In the review of "Poachers" below, which animals does the quoted passage give as examples of the category of trash animal?

• **Text passage**
+ + + + +
Reviewed by Benjamin Whitmer
There comes a moment reading Tom Franklin’s short story “Poachers” when you’re hit with the sudden realization that this isn’t the McCarthyesque parable you thought you were reading at all. That the misanthropic shambling creatures who haunt the river really aren’t creatures, that the storied game warden stalking them is just as broken as those he hunts, and, even more, that it’s not either of their stories, but that of a lonely widower with cancer who is doing all he can to live up to his own promises, even if he never quite made them.
It’s only when that realization hits that you understand exactly what Franklin has accomplished, and that it’s something even McCarthy himself was seldom capable of doing: raising fully-fleshed characters from the blasted Southern archetypes he explores. When that revelation hit me, it was one of the most thrilling moments of my reading life. It came to me during this description of the aforementioned game warden:
He was just a man who’d had a hard life and grown bitter and angry. Probably an alcoholic. A man who chose to uphold the law because breaking it was no challenge. A man with no obligation to any other men or a family. Just to himself and his job. To some goddamned game-warden code. His job was to protect the wild things the law had deemed worthy: dove, duck, owls, hawks, turkeys, alligators, squirrels, coons, and deer. But how did the Gates boys fall into the category of trash animal — wildcats or possums or armadillos, snapping turtles, snakes? Things you could kill any time, run over in your truck and not even look at in your mirror to see dying behind you? Christ. Why couldn’t Frank David see that he — more than a match for the boys — was of their breed?
If you’re anything like me, when you read a passage like that, you stand up, pour yourself a drink, stare out the window for a minute or two, and then go back to the beginning of the story and start over. It’s hard not to read it as a protest against the many works of fiction, particularly crime fiction, which would do the same, assigning their characters as either worthy animals or trash animals. As the Gates boys are revealed to us in scene after scene, we are reminded that the best noir fiction is a result of the complications of its heavily flawed and massively damaged characters; and that the Gates boys cannot be assigned as trash animals, because noir doesn’t allow that distinction.
William Faulkner once explained the writer’s job as the creation of “flesh and blood people that will stand up and cast a shadow.” Franklin has the kind of mastery of both place and character that reminds us how much of what’s given us in crime fiction is pure fantasy. In most of what hits the bookstore shelves, pure-hearted good guys bearing just enough human flaw to make them barely tolerable are pitted against the kind of bad guys who happily throttle babies for fun. It’s boy wizards and bow-toting elves for adults. That’s fine, of course, if that’s what you like. But it has nothing to do with the kind of battered and busted people who make up nearly all of real world crime.
That doesn’t mean that the Gates Boys are blameless. Nor even particularly likable. For at least one of their deeds I don’t think I myself would hesitate to gut them like one of their poached deer. But they are also comprehensible, and the broken world that created them is our own. What’s more, Franklin roots his characters’ crimes firmly in that world. He doesn’t cheapen them by assigning their transgressions to specific root causes, but you can’t imagine them inhabiting any other but the one Franklin has created for us.
+ + + + +
• **Information supplied**
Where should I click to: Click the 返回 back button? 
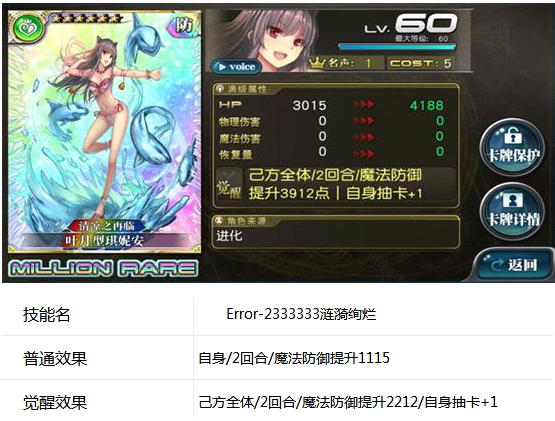(514, 264)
+ + + + +
• **Exercise result**
Wildcats, possums, armadillos, snapping turtles, and snakes.